# Authored by Noah Tamminga (ntamm@umich.edu).

# County Permits Extraction


This file extracts both the imputed and reported permits for all counties listed on the US Census site for the last 25 years. This is specifically constructed for the monthly files, but could easily be adapted to extract the YTD files as well for validation of any adjustments.

However, YTD files would need extract extraction steps. Specifically, it would need to remove the prior file to extract the monthly value of the newest YTD file.

One possible approach for generating the YTD files on a monthly basis would be to add a join step where the prior file is stored in a dataframe and joined to the next extracted dataframe - if within the same year - and then the monthly difference gets calculated between the two files.

### NOTES 

A 2025 subset is used in this notebook. Write statements are turned off in case there are issues with requests.

This file has issues running in Google Collab, something about SSL verification. However, downloading the file and running it locally works fine.

In [1]:
import requests
import pandas as pd
from datetime import datetime
import time

In [2]:
# !pip install requests

### Extraction Setup

In the following sections we setup the necessary functions and list of files to extract. We start by generating a range of files that we need to pull.

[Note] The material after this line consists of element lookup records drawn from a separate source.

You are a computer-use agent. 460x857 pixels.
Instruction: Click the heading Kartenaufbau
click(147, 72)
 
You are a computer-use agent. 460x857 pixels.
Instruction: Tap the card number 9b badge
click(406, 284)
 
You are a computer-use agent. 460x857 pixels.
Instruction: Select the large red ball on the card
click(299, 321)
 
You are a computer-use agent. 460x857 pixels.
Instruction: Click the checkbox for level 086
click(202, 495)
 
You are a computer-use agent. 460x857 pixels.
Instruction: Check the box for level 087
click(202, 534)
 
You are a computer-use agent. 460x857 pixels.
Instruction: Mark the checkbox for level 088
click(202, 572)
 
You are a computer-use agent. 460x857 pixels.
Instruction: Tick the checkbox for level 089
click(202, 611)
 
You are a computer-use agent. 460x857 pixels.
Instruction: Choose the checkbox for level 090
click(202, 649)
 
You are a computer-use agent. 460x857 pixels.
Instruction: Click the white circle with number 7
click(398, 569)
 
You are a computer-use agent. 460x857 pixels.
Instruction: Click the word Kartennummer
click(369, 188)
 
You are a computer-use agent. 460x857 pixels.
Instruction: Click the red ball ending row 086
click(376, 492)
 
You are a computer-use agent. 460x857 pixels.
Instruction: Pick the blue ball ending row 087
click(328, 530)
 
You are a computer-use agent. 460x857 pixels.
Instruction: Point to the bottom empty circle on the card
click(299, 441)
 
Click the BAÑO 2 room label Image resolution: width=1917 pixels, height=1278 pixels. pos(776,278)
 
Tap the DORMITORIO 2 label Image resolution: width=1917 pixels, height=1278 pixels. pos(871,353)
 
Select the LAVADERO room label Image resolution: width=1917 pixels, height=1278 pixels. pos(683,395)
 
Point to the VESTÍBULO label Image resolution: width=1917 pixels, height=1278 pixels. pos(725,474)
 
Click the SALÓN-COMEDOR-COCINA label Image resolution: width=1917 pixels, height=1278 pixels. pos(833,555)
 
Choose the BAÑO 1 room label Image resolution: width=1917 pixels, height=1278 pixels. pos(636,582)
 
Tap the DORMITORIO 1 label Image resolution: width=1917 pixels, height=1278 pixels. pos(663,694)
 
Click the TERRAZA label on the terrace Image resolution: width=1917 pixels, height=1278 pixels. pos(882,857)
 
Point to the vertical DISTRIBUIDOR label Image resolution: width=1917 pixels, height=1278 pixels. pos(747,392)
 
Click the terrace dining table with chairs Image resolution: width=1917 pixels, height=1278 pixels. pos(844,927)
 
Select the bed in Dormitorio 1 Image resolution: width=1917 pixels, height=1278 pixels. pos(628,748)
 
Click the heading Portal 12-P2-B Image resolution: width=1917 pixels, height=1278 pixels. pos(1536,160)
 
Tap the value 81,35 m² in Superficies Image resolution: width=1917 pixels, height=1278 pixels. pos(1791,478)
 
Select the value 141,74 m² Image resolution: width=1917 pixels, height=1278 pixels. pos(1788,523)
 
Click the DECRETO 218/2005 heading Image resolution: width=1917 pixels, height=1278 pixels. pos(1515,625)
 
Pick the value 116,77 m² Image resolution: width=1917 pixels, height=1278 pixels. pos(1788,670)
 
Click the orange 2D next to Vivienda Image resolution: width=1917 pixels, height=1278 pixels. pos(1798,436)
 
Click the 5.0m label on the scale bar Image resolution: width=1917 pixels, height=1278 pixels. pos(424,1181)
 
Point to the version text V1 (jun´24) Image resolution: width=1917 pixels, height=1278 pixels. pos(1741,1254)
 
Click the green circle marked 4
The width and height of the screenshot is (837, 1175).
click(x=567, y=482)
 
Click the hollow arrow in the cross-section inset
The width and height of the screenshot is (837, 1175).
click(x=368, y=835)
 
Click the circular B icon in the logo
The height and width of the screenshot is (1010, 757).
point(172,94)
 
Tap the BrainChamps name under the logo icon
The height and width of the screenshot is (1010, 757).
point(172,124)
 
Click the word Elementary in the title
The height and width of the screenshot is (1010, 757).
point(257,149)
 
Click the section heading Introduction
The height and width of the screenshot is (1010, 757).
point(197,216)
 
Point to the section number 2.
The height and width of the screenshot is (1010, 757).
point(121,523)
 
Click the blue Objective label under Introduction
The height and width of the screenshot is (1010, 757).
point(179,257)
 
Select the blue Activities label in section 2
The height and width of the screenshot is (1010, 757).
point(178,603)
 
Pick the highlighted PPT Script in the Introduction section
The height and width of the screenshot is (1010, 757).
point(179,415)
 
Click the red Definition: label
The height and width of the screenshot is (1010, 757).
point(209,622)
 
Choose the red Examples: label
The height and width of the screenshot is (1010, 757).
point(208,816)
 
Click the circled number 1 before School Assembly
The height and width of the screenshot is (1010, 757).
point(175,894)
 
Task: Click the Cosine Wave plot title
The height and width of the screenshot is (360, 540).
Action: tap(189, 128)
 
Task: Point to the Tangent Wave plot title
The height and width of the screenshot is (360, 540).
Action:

With that list, we use the extract_transform_housing function to pull and produce the data which includes a call to another helper function to clean the output received from the hyperlinked txt file.

In [3]:
#Ranges
start_year = 2025
start_month = 1
end_year = datetime.now().year
end_month = datetime.now().month - 2 #Check the census site to make sure the month aligns with the most recent file

#Function to format year and month into 'YYMM' style for the census txt file hyperlink
def generate_yyyymm_range(start_year, start_month, end_year, end_month):
    yyyymm_list = []
    year = start_year
    month = start_month
    while (year < end_year) or (year == end_year and month <= end_month):
        yyyymm = f"co{str(year)[-2:]}{month:02}c.txt"
        yyyymm_list.append(yyyymm)
        #Increment month
        month += 1
        if month > 12:
            month = 1
            year += 1
    return yyyymm_list

#Generate all yymm codes / txt filenames
yyyymm_list = generate_yyyymm_range(start_year, start_month, end_year, end_month)
print(yyyymm_list[:5])
print(yyyymm_list[-5:])

['co2501c.txt', 'co2502c.txt', 'co2503c.txt', 'co2504c.txt']
['co2501c.txt', 'co2502c.txt', 'co2503c.txt', 'co2504c.txt']


In [4]:

def clean_columns(new_columns):

    adjusted_cols = []
    unit_var = ''
    count = 0
    for col in new_columns:
        if col.startswith('_B') and unit_var == '':
            unit_var = '1'
        elif col.startswith('_B') and unit_var == '1':
            unit_var = '2'
        elif col.startswith('_B') and unit_var == '2':
            unit_var = '3_4'
        elif col.startswith('_B') and unit_var == '3_4':
            unit_var = '5_plus'
        elif col.startswith('_B') and unit_var == '5_plus':
            unit_var = '1'

        if count < 18:
            if col[0] == '_':
                new_col = unit_var + '_unit_' + col[1:] + '_i'
                adjusted_cols.append(new_col.lower())
            elif col[0] in ['1', '2', '3', '5']:
                new_col = unit_var + '_unit_' + col[-5:] + '_i'
                adjusted_cols.append(new_col.lower())
            elif col == 'nan':
                new_col = unit_var + '_unit_' + 'value' + '_i'
                adjusted_cols.append(new_col.lower())
            else:
                new_col = col
                adjusted_cols.append(new_col.lower())

        else:
            if col[0] == '_':
                new_col = unit_var + '_unit_' + col[1:] + '_r'
                adjusted_cols.append(new_col.lower())
            elif col[0] in ['1', '2', '3', '5']:
                new_col = unit_var + '_unit_' + col[-5:] + '_r'
                adjusted_cols.append(new_col.lower())
            elif col == 'nan':
                new_col = unit_var + '_unit_' + 'value' + '_r'
                adjusted_cols.append(new_col.lower())
            else:
                new_col = col
                adjusted_cols.append(new_col.lower())

        count += 1

    return adjusted_cols


def extract_transform_housing(filename):

    #URL based on filename
    url = f"https://www2.census.gov/econ/bps/County/{filename}"

    # print(url)

    #Get txt file data
    while True:
        try:
            response = requests.get(url)
            response.raise_for_status()
            content = response.text #response.text
            break
        except Exception as e:
            #Census site occassionally has connection errors to the url used by requests
            # print(f"If requests connection error, please reload and try again. Error {e}")
            time.sleep(3) #Waiting if error

    #Make dataframe based on txt split
    df = pd.DataFrame([line.split(',') for line in content.strip().split('\n')])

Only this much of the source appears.